Procès RN : La peine à « exécution provisoire » peut-elle ruiner la carrière politique de Marine Le Pen ?
La justice mettra-t-elle un coup d’arrêt aux ambitions présidentielles de Marine Le Pen ? La question se pose alors que le parquet a requis, mercredi, cinq ans de prison, dont deux ans de prison ferme, et cinq ans d’inéligibilité contre la présidente du RN. La peine réclamée pourrait surtout l’empêcher de se lancer dans la course à l’Elysée, le procureur, Nicolas Barret, ayant demandé à l’audience qu’elle soit assortie de l’exécution provisoire.
« C’est un outil voulu par le législateur que le magistrat utilise dans certaines situations. Au civil c’est désormais le principe. Comme les délais d’exécution sont parfois longs, l’exécution provisoire peut être prononcée dans un certain nombre de situations », explique à 20 Minutes Kim Reuflet, la présidente du Syndicat de la magistrature.
Eviter de « retarder sa mise à exécution »
Au pénal, « le magistrat peut la prononcer en première instance quand il estime que la sanction ou la décision rendue doit être appliquée immédiatement car elle ne doit pas être différée par un éventuel appel qui pourrait retarder sa mise à exécution de plusieurs années », poursuit la syndicaliste, ajoutant que « parfois elle est de droit, c’est-à-dire que ce n’est pas le magistrat qui décide de l’opportunité de la prononcer où pas, elle est automatique ».
Il n’est pas rare, dans les affaires politico-financières, que les juges demandent l’exécution provisoire d’une peine prononcée. C’était le cas notamment pour Jean-Noël Guérini qui avait été condamné en mai 2021, par le tribunal correctionnel de Marseille, à trois ans de prison dont 18 mois avec sursis, cinq ans d’inéligibilité et 3.000 euros d’amende, pour le trucage de marchés publics. Une décision confirmée par la cour d’appel en mars 2022, indiquait La Provence.

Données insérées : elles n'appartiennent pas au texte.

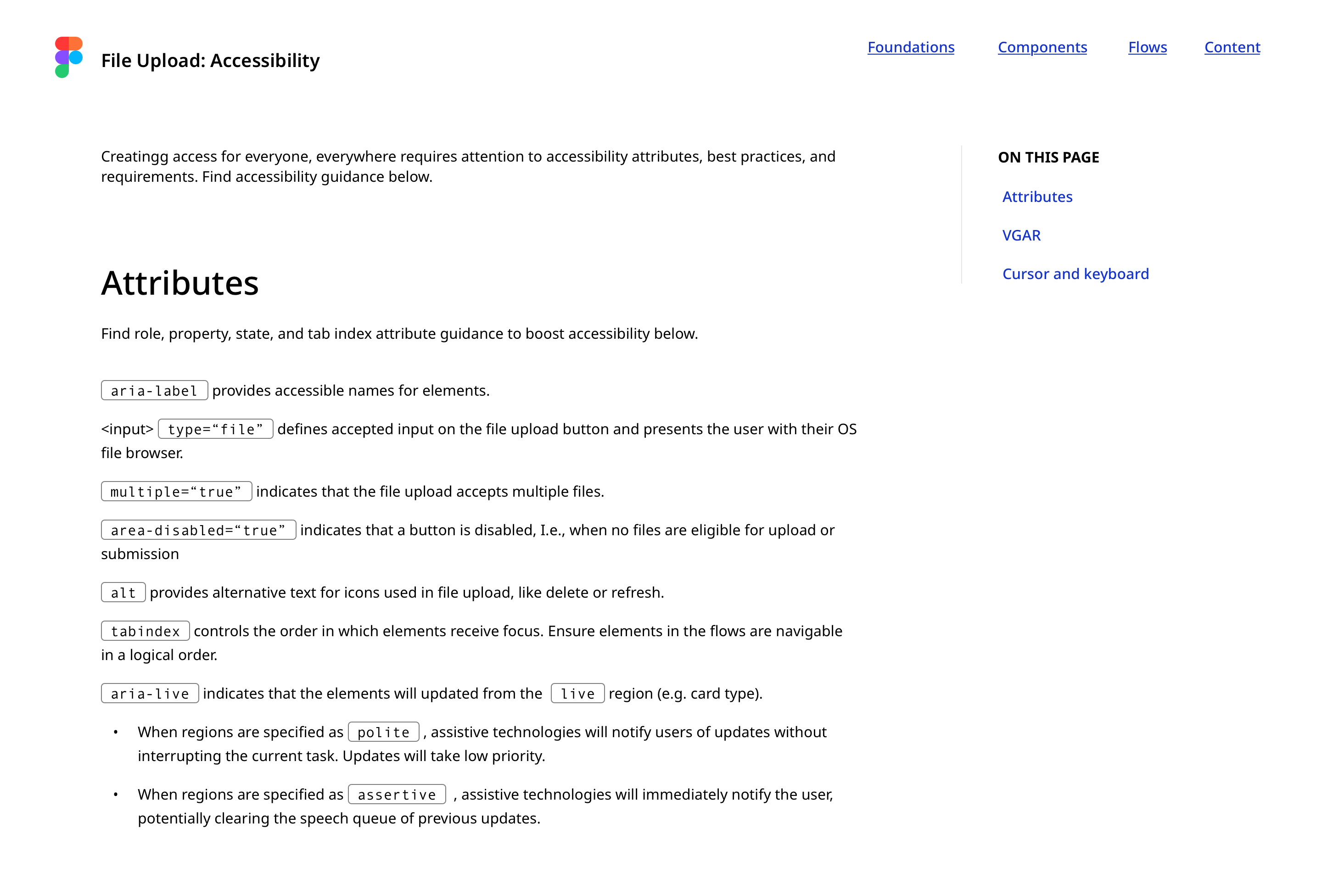Select the area-disabled="true" code tag
The width and height of the screenshot is (1322, 896).
click(x=198, y=530)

En revanche, le conseil constitutionnel avait rappelé, en 2021, que l’élu sudiste pouvait continuer de siéger au Sénat tant qu’il n’était pas définitivement condamné par la justice, les faits reprochés étant postérieurs à son élection.
Deux possibilités
Pour la même raison, Marine Le Pen devrait rester députée si le tribunal correctionnel décidait de la condamner et de mettre à exécution la peine d’inéligibilité de façon provisoire. En revanche, la cheffe du parti d’extrême droite ne pourrait pas se représenter à des élections locales – comme des législatives anticipées – ou nationales avant un éventuel procès en appel, qui pourrait être organisé dans plusieurs mois.
Autre possibilité : le tribunal condamne Marine Le Pen mais décide de ne pas suivre les réquisitions du parquet en ne prononçant pas l’exécution provisoire de la peine. Si la députée nordiste fait appel, alors sa peine sera suspendue jusqu’au nouveau procès et elle pourrait faire campagne en attendant ce nouveau rendez-vous judiciaire.
Si la cour d’appel confirmait la décision prononcée en première instance, l’élue pourrait alors se pourvoir en cassation. Mais dans ce cas-là, l’exécution de la décision de justice ne serait pas suspendue.
Bardella, le « plan B » du RN
Si elle était in fine confirmée, cette peine d’inéligibilité marquerait-elle la fin de la carrière politique de Marine Le Pen ? « A-t-elle vraiment envie de continuer au-delà de 2027 ? La question se posait avant même le début de la procédure. On avait l’impression qu’elle avait envie d’y aller pour la dernière fois », remarque Jean-Yves Camus, politologue et spécialiste de l’extrême droite, directeur de l’Observatoire des radicalités politiques.
Il ajoute que « Jordan Bardella n’étant pas concerné par la procédure, le RN a un plan B ». « On peut considérer que d’ici 2027, il a le temps de faire son trou et qu’accessoirement, il parle à des CSP auxquels elle parle peu ou plus ». Et Jean-Yves Camus de s’interroger : « Qu’est-ce qu’il vaut mieux pour le RN ? Marine Le Pen qui se positionne, en théorie, au-delà de la droite et de la gauche ? Ou Jordan Bardella dont le livre vend l’union des droites ? ».
La principale intéressée, qui a investi beaucoup de son temps dans un procès qu’elle sait décisif pour elle, est apparue relativement sereine malgré les réquisitions, dénonçant toutefois la « volonté du parquet de priver les Français de la capacité de voter pour ceux qu’ils souhaitent ». Marine Le Pen sait aussi que le procès est loin d’être fini : les audiences reprendront lundi 18 novembre, avec les plaidoiries de la défense prévues jusqu’au mercredi 27 novembre, pour une décision du tribunal attendue début 2025. Cela lui laisse quelques espérances.